All other explanations of the Italian crisis, however well they may fit certain of its phases, are, when applied to the pith of the matter, beside the mark. Even if it were true, as the dramatist, Sem Benelli, wrote, that "President Wilson evidently considers our people as on the plane of an African colony, dominated by the will of a few ambitious men," that would not account for the tenacious determination with which the President held to his slighted theory.

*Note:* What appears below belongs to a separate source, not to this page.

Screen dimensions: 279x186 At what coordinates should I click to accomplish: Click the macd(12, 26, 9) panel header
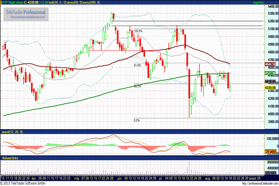pos(12,133)

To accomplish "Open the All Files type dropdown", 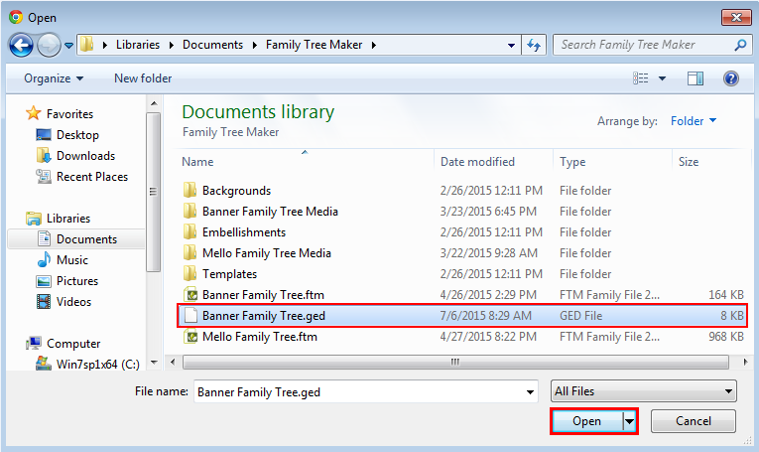I will tap(643, 391).
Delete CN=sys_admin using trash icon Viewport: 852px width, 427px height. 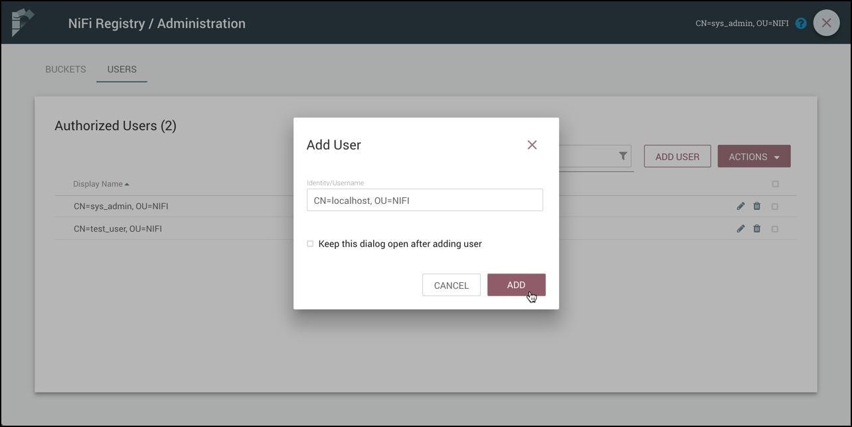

Italy's position in Europe was in many respects peculiar. Men still living remember the time when her name was scarcely more than a geographical expression which gradually, during the last sixty years, came to connote a hard-working, sober, patriotic nation. Only little by little did she recover her finest provinces and her capital, and even then her unity was not fully achieved. Austria still held many of her sons, not only in the Trentino, but also on the other shore of the Adriatic. But for thirty years her desire to recover these lost children was paralyzed by international conditions. In her own interests, as well as in those of peace, she had become the third member of an alliance which constrained her to suppress her patriotic feelings and allowed her to bend all her energies to the prevention of a European conflict.

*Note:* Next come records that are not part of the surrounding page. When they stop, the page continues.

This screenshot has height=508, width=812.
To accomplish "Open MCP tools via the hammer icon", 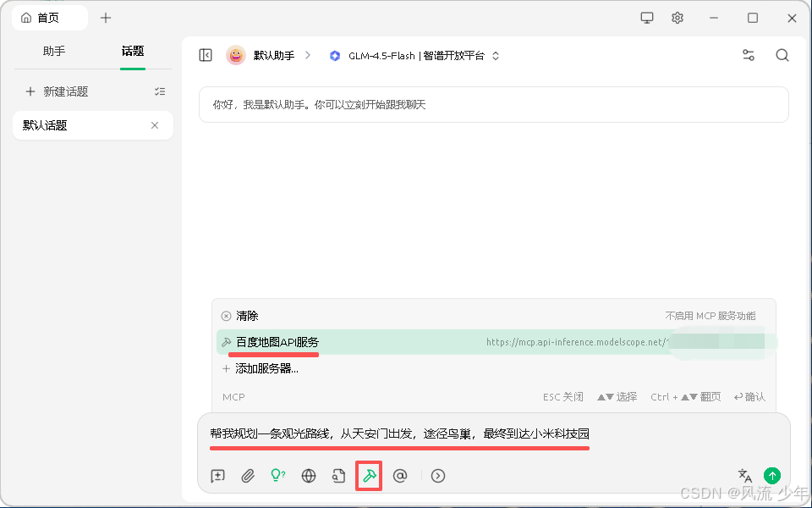I will coord(369,476).

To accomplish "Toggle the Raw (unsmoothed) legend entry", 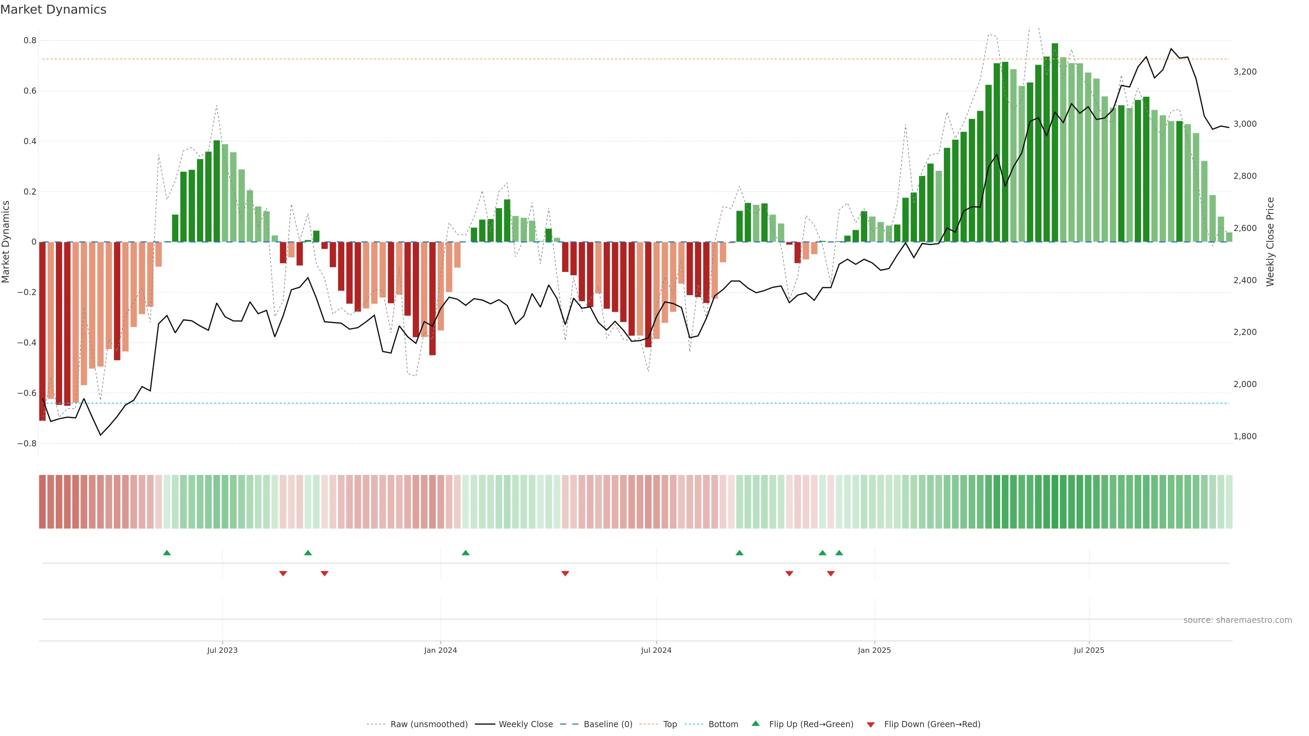I will click(x=428, y=724).
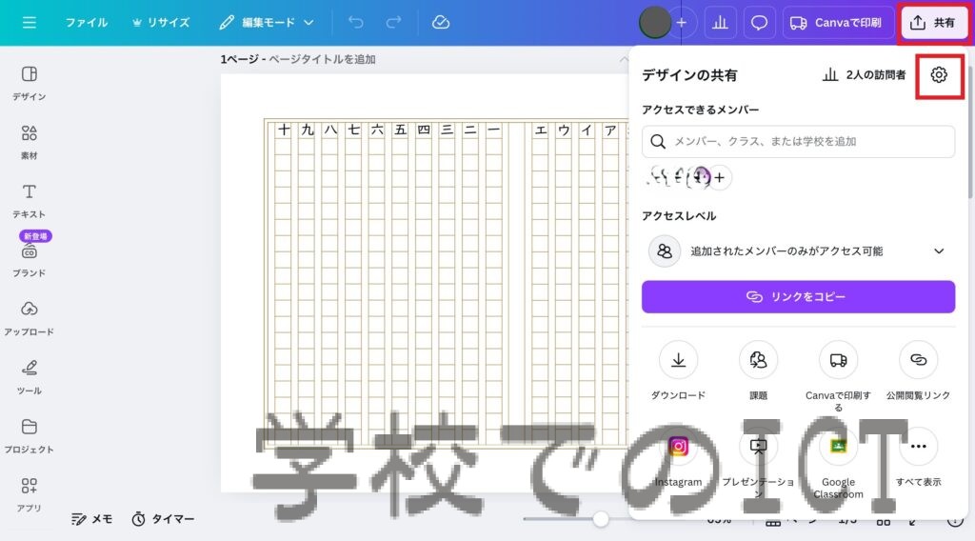Click the cloud save status icon
Screen dimensions: 975x541
pyautogui.click(x=440, y=22)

When hostilities broke out, the attitude of the Italian government was a matter of extreme moment to France and the Entente. Much, perhaps the fate of Europe, depended on whether they would remain neutral or throw in their lot with the Teutons. They chose the former alternative and literally saved the situation. The question of motive is wholly irrelevant. Later on they were urged to move a step farther and take an active part against their former allies. But a powerful body of opinion and sentiment in the country was opposed to military co-operation, on the ground that the sum total of the results to be obtained by quiescence would exceed the guerdon of victory won by the side of the Entente. The correctness of this estimate depended upon many incalculable factors, among which was the duration of the struggle. The consensus of opinion was that it would be brief, in which case the terms dangled before Italy's eyes by the Entente would, it was believed by the Cabinet, greatly transcend those which the Central Powers were prepared to offer. Anyhow they were accepted and the compact was negotiated, signed, and ratified by men whose idealism marred their practical sense, and whose policy of sacred egotism, resolute in words and feeble in action, merely impaired the good name of the government without bringing any corresponding compensation to the country. The world struggle lasted much longer than the statesmen had dared to anticipate; Italy's obligations were greatly augmented by Russia's defection, she had to bear the brunt of all, instead of a part of Austria's forces, whereby the sacrifices demanded of her became proportionately heavier. Altogether it is fair to say that the difficulties to be overcome and the hardships to be endured before the Italian people reached their goal were and still are but imperfectly realized by their allies. For the obstacles were gigantic, the effort heroic; alone the results shrank to disappointing dimensions.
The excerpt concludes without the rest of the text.